After about 5 hours, my list has grown to ~ 855000 entries.

I'm given to understand that the larger a list becomes, the slower list operations become. My intent is to have this test run for 24 hours, which should yield around 3M results.

Is there a more efficient, faster way to append to a list then list.append()?

Thanks Everyone.



I'm given to understand that the larger a list becomes, the slower list operations become.

That's not true in general. Lists in Python are, despite the name, not linked lists but arrays. There are operations that are O(n) on arrays (copying and searching, for instance), but you don't seem to use any of these. As a rule of thumb: If it's widely used and idiomatic, some smart people went and chose a smart way to do it. list.append is a widely-used builtin (and the underlying C function is also used in other places, e.g. list comprehensions). If there was a faster way, it would already be in use.

As you will see when you inspect the source code, lists are overallocating, i.e. when they are resized, they allocate more than needed for one item so the next n items can be appended without need to another resize (which is O(n)).
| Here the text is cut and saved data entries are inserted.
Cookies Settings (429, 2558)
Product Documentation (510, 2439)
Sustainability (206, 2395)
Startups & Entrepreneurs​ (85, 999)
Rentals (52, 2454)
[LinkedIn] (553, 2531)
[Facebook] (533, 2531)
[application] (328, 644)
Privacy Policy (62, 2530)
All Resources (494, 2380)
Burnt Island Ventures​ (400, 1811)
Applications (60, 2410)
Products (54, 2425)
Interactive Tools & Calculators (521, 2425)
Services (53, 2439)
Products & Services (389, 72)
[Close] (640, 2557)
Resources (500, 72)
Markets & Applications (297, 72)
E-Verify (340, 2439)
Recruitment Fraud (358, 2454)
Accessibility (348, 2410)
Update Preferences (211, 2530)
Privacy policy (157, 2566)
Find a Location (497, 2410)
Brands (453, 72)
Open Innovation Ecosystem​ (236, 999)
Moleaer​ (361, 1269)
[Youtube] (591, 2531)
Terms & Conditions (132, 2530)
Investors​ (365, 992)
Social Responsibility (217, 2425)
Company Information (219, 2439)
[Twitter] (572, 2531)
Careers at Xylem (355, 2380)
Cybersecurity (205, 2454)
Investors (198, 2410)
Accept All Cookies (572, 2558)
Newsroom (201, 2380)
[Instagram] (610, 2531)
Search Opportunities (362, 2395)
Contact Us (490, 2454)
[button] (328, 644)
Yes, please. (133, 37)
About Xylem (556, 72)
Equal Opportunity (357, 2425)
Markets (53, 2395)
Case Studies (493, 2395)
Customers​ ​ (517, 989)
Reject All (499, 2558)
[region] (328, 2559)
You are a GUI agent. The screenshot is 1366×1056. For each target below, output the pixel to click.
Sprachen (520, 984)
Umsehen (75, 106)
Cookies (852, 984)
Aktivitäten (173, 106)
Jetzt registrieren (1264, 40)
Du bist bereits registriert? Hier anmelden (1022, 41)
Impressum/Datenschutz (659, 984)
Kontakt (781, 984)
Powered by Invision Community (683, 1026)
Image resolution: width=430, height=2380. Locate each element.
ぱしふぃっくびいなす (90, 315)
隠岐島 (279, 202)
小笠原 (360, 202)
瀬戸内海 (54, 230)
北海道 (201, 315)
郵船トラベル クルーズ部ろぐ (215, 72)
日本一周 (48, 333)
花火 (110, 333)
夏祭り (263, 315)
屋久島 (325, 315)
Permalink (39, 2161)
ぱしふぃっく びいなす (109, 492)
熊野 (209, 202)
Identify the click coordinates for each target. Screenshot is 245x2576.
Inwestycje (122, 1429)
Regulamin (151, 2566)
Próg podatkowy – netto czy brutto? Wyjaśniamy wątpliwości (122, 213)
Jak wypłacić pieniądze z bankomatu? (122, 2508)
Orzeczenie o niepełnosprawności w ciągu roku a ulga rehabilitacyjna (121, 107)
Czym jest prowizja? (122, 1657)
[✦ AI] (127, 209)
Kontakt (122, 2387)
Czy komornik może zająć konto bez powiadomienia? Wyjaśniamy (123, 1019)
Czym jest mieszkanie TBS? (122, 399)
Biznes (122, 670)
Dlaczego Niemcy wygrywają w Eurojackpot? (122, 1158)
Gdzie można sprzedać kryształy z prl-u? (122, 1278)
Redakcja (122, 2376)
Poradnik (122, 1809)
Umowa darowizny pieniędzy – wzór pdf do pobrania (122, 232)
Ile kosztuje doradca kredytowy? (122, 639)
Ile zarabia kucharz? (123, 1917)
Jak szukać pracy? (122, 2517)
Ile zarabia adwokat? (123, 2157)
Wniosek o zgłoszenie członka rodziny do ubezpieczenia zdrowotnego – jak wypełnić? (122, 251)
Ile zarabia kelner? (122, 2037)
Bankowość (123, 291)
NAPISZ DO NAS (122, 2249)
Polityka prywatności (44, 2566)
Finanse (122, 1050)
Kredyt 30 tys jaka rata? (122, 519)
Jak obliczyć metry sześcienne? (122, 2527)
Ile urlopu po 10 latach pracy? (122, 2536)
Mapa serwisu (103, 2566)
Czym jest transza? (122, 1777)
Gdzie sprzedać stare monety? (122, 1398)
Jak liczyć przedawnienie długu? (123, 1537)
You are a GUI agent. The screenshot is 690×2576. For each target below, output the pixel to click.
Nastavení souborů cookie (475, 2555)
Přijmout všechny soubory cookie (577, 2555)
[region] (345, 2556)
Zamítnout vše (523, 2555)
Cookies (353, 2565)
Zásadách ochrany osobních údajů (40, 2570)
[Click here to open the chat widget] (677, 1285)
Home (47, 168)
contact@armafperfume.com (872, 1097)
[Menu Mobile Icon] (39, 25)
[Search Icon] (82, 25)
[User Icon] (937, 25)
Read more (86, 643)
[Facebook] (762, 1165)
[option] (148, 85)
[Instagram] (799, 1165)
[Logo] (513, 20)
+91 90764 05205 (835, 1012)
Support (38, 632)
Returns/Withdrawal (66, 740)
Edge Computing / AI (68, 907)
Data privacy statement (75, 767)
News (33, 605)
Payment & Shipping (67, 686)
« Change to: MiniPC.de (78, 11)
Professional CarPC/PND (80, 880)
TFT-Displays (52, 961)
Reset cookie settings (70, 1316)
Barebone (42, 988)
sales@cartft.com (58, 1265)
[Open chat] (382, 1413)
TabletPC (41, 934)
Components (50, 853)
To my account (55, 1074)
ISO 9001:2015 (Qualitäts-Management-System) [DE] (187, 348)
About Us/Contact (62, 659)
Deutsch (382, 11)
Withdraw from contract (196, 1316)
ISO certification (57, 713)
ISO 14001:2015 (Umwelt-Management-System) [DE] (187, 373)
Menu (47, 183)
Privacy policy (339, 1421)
The growth isn't constant, it is proportional with the list size, so resizing becomes rarer as the list grows larger. Here's the snippet from listobject.c:list_resize that determines the overallocation:

/* This over-allocates proportional to the list size, making room
 * for additional growth.  The over-allocation is mild, but is
 * enough to give linear-time amortized behavior over a long
 * sequence of appends() in the presence of a poorly-performing
 * system realloc().
 * The growth pattern is:  0, 4, 8, 16, 25, 35, 46, 58, 72, 88, ...
new_allocated = (newsize >> 3) + (newsize < 9 ? 3 : 6);

As Mark Ransom points out, older Python versions (<2.7, 3.0) have a bug that make the GC sabotage this. If you have such a Python version, you may want to disable the gc. If you can't because you generate too much garbage (that slips refcounting), you're out of luck though.